"How to adopt & do efficient QA in a situation when hotfixes alter your test plan and Sprint?" ā that's an interesting question we found in a r/softwaretestingtalks community.
“How to adopt & do efficient QA in a situation when hotfixes alter your test plan and Sprint?” ā that’s an interesting question we found in a r/softwaretestingtalks community.
You can see how our CSO Paul Elsner is answering it on our Youtube channel or continue reading this article to learn the main points of his answer.
So, a hotfix is a term used for a critical fix deployed on production to patch the client business issue.
Hotfix test and release process are composed of the following steps:
If you want to reduce the number of hot fixes, you need a good testing strategy. We have prepared a template that covers 20 years of our experience in QA of any scale. Download that now, and you won’t have to worry about hot fixes later.
Get a testing strategy template that enables us to release 2 times faster
One basic rule of scrum is not to take any new or additional tickets that can impact the sprint goal. Thus, all the nice-to-have features are parked for the next sprints and not considered in the ongoing Sprint.Ā
Hotfixes trump sprint priorities, period. When critical business issues pop up, notify your PO and Scrum Master immediately so everyone’s on the same page. Teams that document these interruptions see about half the sprint disruption compared to those who simply “wing it.” Remember to adjust workloads transparently ā your team will thank you later.

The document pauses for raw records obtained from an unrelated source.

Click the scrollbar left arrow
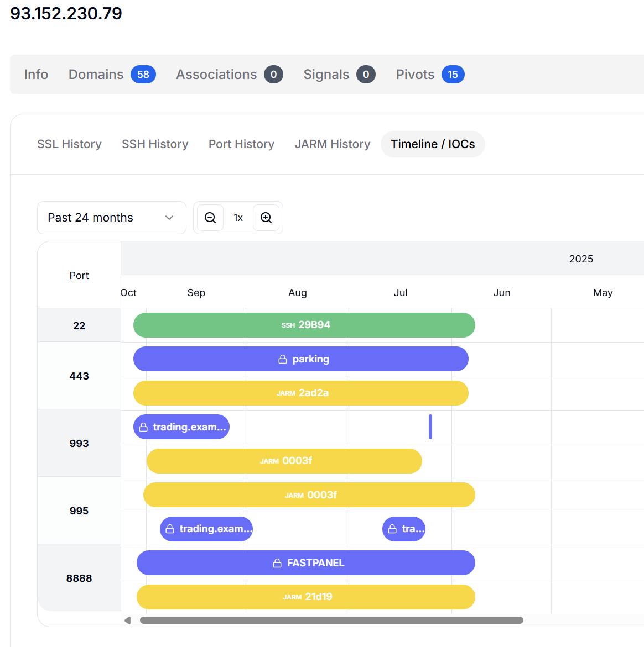Screen dimensions: 644x647 click(x=128, y=620)
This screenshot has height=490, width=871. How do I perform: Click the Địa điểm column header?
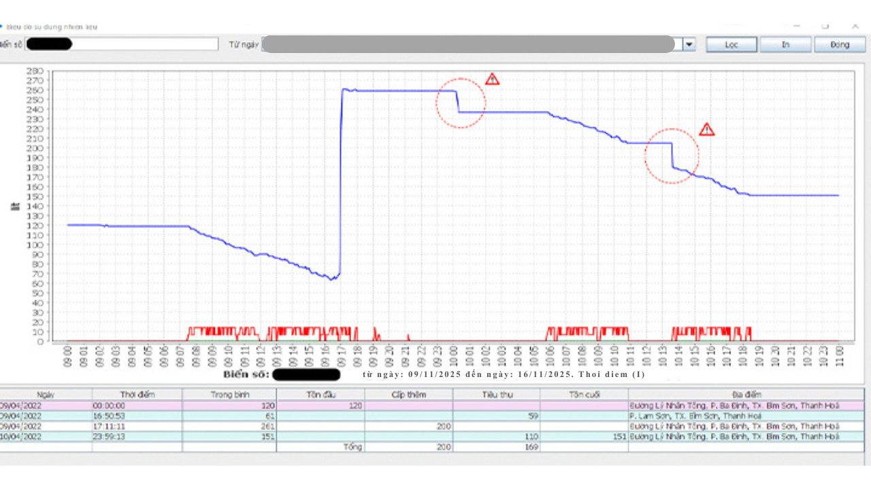(x=746, y=394)
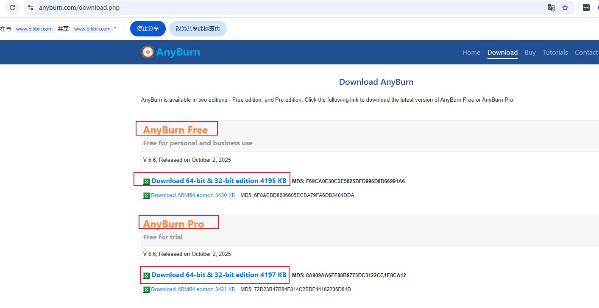Select Tutorials in the navigation bar

[x=555, y=53]
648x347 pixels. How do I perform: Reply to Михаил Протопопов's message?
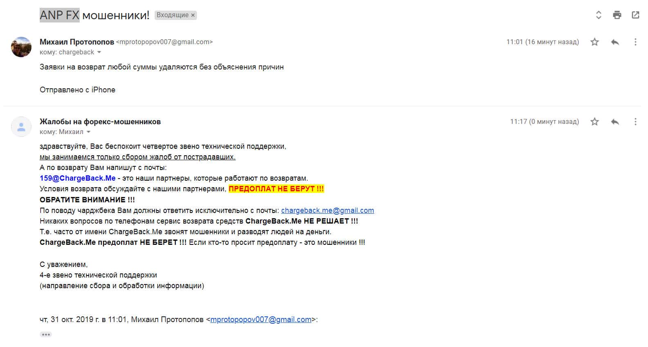click(615, 42)
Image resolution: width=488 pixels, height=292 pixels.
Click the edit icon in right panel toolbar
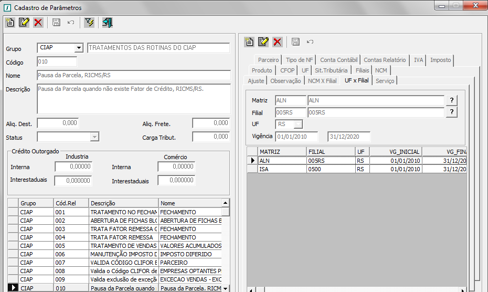tap(263, 41)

Would you deploy any code without a QA process? Of course, No. Follow the same Development and QA practices on a smaller and faster scale for hotfixes.Ā
Turn those disruptive hotfixes into gold mines. After putting out fires, spend 15 minutes digging into what went wrong – you’ll uncover testing gaps that most teams overlook. Companies that implement post-hotfix analysis typically reduce emergency fixes by 30% within months. Remember: today’s painful hotfix contains tomorrow’s process improvement.
So, stay calm and let Hotfix endure in your sprints and test planning. Proper designed automated tests will reduce the testing effort of the QA Team, and hotfixes can be deployed in the production with full confidence.
What’s your experience with altering sprints? Share your experience in a r/softwaretestingtalks community.

Hotfixes demand quick thinking from your QA team. Forget running full test cycles – you need surgical precision instead. Focus on three things: confirm the bug’s actually fixed, check what other parts might be affected, and run just the most crucial smoke tests on relevant areas. Smart QA teams prioritize where failure would hurt most ā that’s your testing bullseye.
Tag your automated tests by feature area and severity so you can quickly run just what matters. Many teams have slashed hotfix verification time in half with this approach. Careful though ā skipping integration tests between closely connected modules is a common mistake that can bite you later.
This targeted strategy gives you solid confidence without derailing your main development work. Your dev team will thank you for the speed and your users won’t even notice there was a problem.
A hotfix test is a type of software testing that is performed on a small, urgent code change that is intended to resolve a critical production issue. The primary goal of a hotfix test is to verify that the code change fixes the issue and does not introduce any new problems into the system.
Hot fix, however, is often a compromise: if quick regression testing shows that a hotfix causes new non-critical problems, then you still have to deploy it if rolling back the build is not an option.
Yes, a test plan can be changed. Test plans are created to guide the testing process and ensure that the necessary tests are performed to validate the quality of the software. However, as development progresses and changes are made, it may become necessary to adjust the test plan to reflect these changes.
Hotfix QA best practices: define process, test in pre-prod, document steps, have rollback plan, review regularly, collaborate with dev teams, use automated testing, encourage communication, monitor production, continuously evaluate and update.